En el texto sobre la Rusia de Putin, ¿a cuántos rublos se cotizaba el dólar en 1990?

Texto mostrado »
══════

Rafael Poch-de-Feliu (Entender la Rusia de Putin) De la humillación al restablecimiento

 HUMILLACIÓN

La Rusia postsoviética y el particular régimen del presidente Putin, su nacionalismo, su crítico desdén y desconfianza hacia Occidente y su cínico escepticismo hacia los valores reclamados como «occidentales», así como el considerable consenso que todo ello tiene en la sociedad rusa, no se comprenden sin entender a los años noventa, al periodo de Yeltsin (desde la disolución de la URSS hasta la llegada al poder de Putin, a partir de 1999) y al rasgo central que esa década imprimió en la conciencia social y nacional de los rusos: la humillación. 

Esta humillación tuvo dos vectores, uno interior y otro exterior.

En en ámbito interior, la aplicación del llamado Consenso de Washington —es decir, las recetas económicas del capitalismo neoliberal del momento (privatización, desregulación estatal, liberación de los precios) pensadas para economías de mercado— tuvo un efecto particularmente devastador en Rusia, cuyo sistema económico burocrático-administrativo, plagado de acuerdos informales y subterráneos entre sus sujetos, y ajeno a procedimientos legalmente definidos, no era una economía de mercado, sino otra cosa muy diferente.

No voy a entrar en detalles sino sólo en las consecuencias: un desastre social para la mayoría y unas oportunidades inauditas de enriquecimiento para los sectores dirigentes del antiguo régimen, sumados a otros grupos de la sociedad soviética reconvertidos: delincuentes y hombres de negocios de la economía sumergida, militares, deportistas, agentes de los servicios de seguridad, etcétera.

El desastre social fue consecuencia del derrumbe general de la economía; la producción cayó un 20%, la inflación fue del 2.500% en 1992 (1.000% en 19993, 315% en 1994...) Todo eso volatizó los ahorros de 118 millones de personas en las cajas de ahorro. La liberación de los precios y la retirada de subvenciones arruinaron el sector agrario y la industria. El dólar, que en 1990 se cotizaba a 6 rublos, pasó a 120 rublos en mayo de 1992 y a 500 en enero de 1993. Los sueldos y las pensiones se volvieron ridículos.

══════

Datos proporcionados »
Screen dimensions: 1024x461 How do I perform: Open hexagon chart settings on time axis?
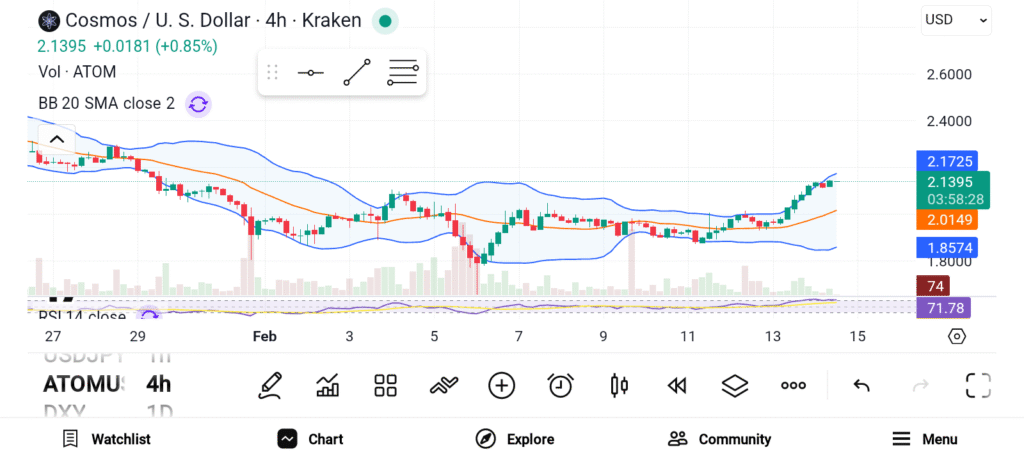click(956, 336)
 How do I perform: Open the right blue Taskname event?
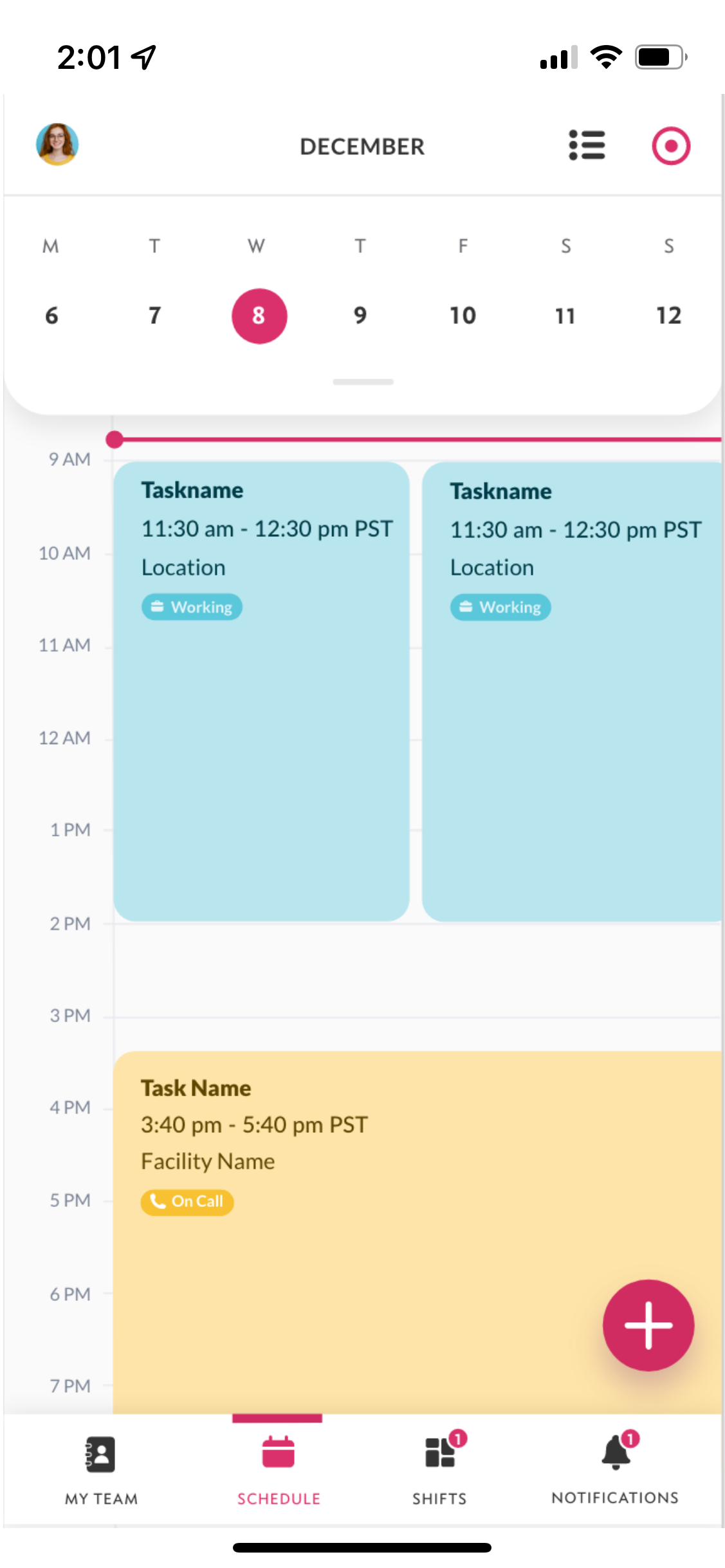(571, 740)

══════

Respuesta » A 6 rublos.